## YOUR ASSIGNMENT
Pull every line holding the word "screenshot" from the data below and copy it.

## DATA EXTRACTS
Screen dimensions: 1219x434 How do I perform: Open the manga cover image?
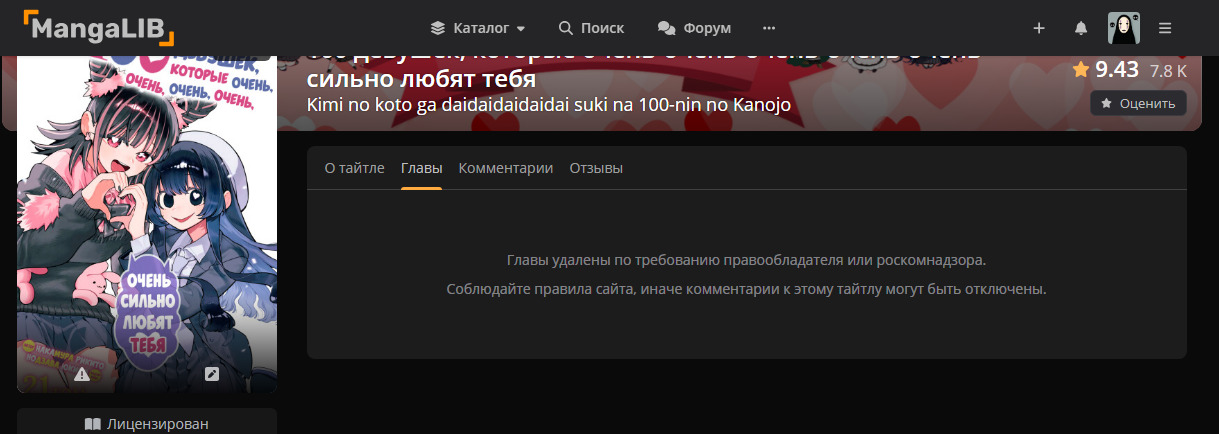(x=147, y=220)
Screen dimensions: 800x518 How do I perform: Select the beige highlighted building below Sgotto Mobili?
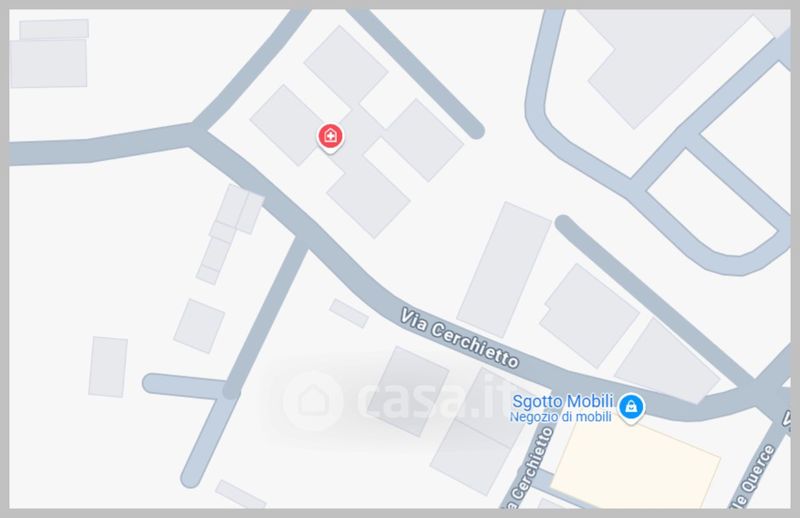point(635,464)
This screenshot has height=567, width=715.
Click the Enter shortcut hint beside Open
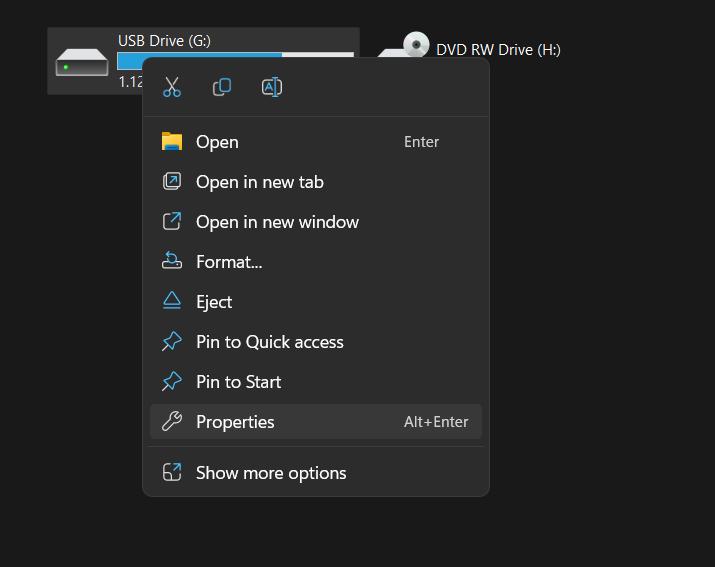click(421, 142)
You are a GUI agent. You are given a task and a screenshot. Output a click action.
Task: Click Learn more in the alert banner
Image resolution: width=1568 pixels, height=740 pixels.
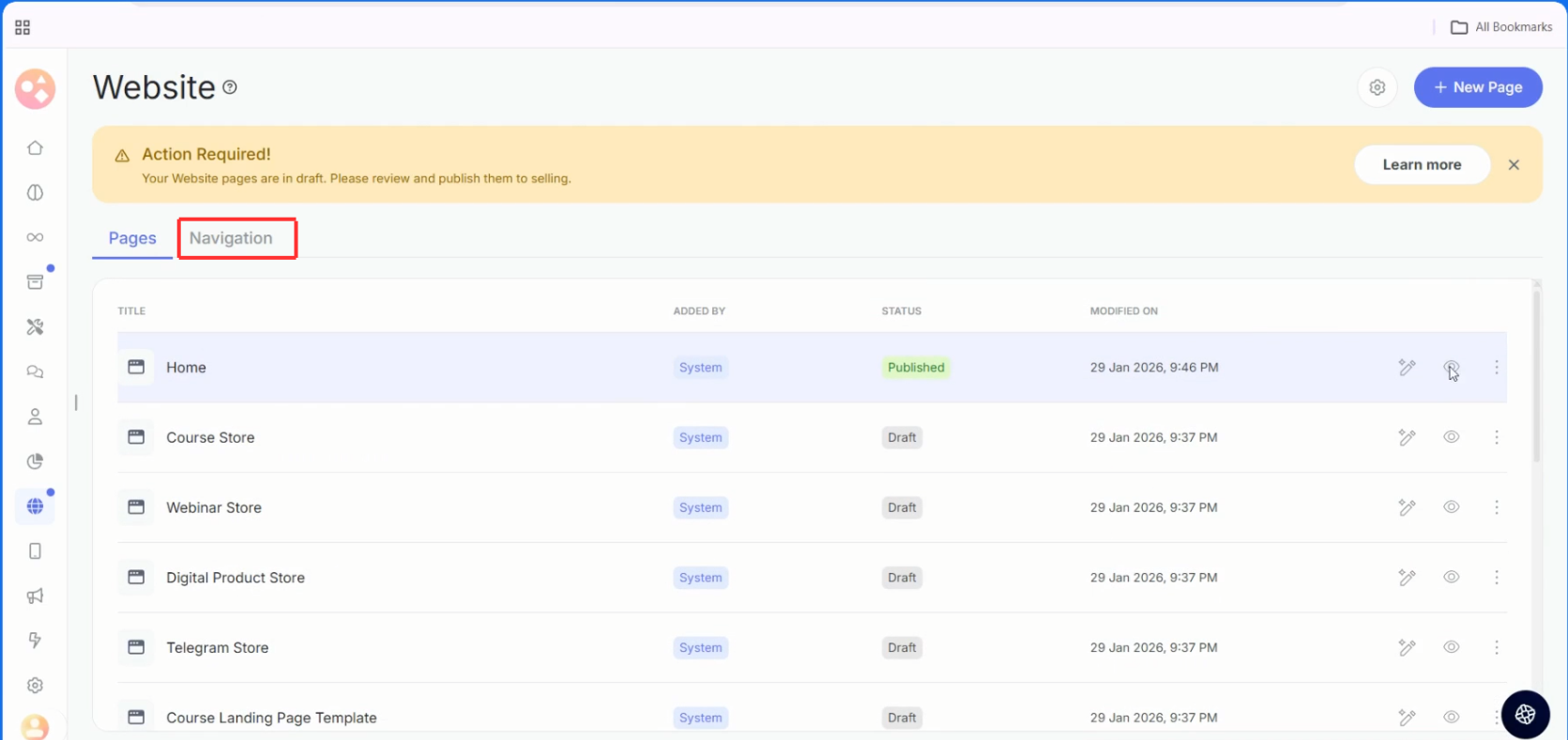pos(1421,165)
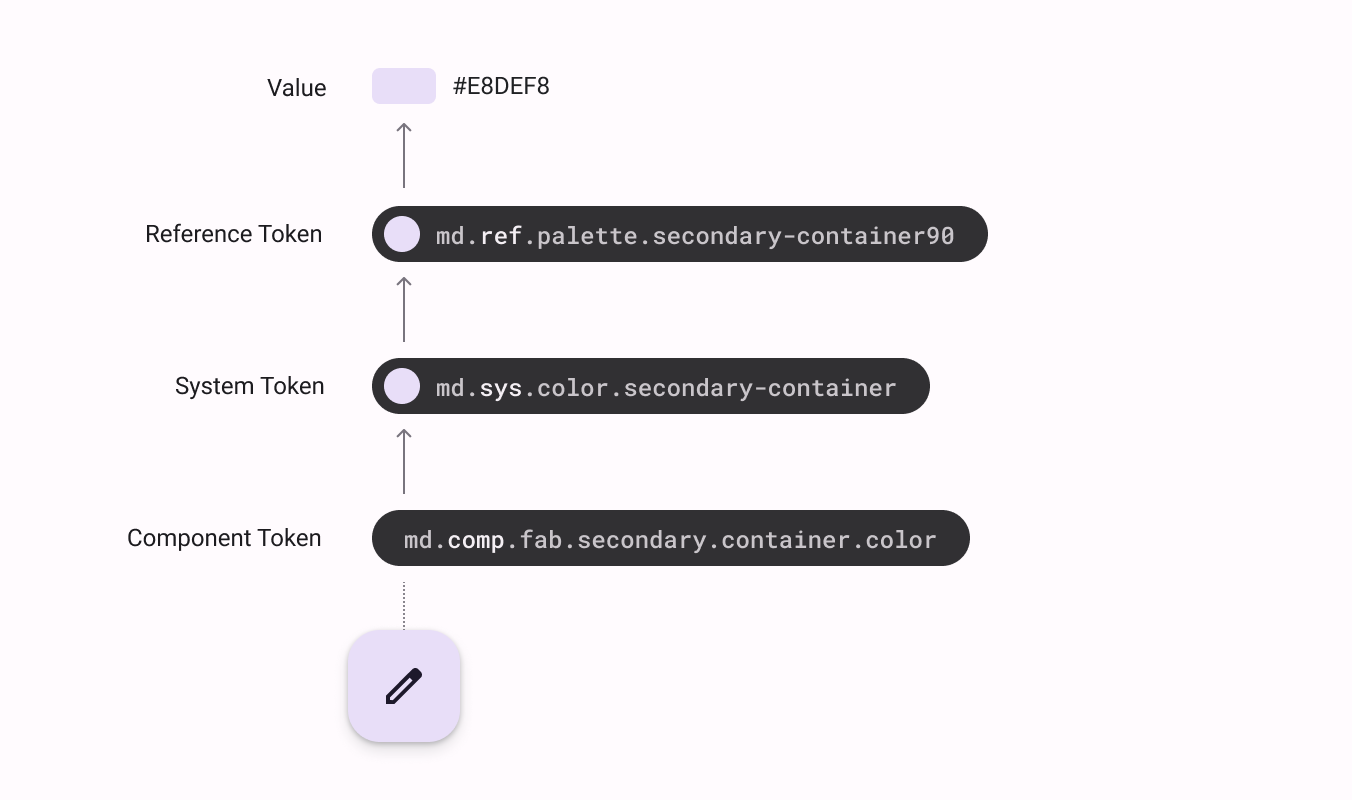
...
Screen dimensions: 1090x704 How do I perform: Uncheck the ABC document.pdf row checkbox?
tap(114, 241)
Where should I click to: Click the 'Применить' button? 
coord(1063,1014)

## RESPONSE AREA
This screenshot has height=567, width=715.
You are a GUI agent. You are given a task and a screenshot. Output a click action.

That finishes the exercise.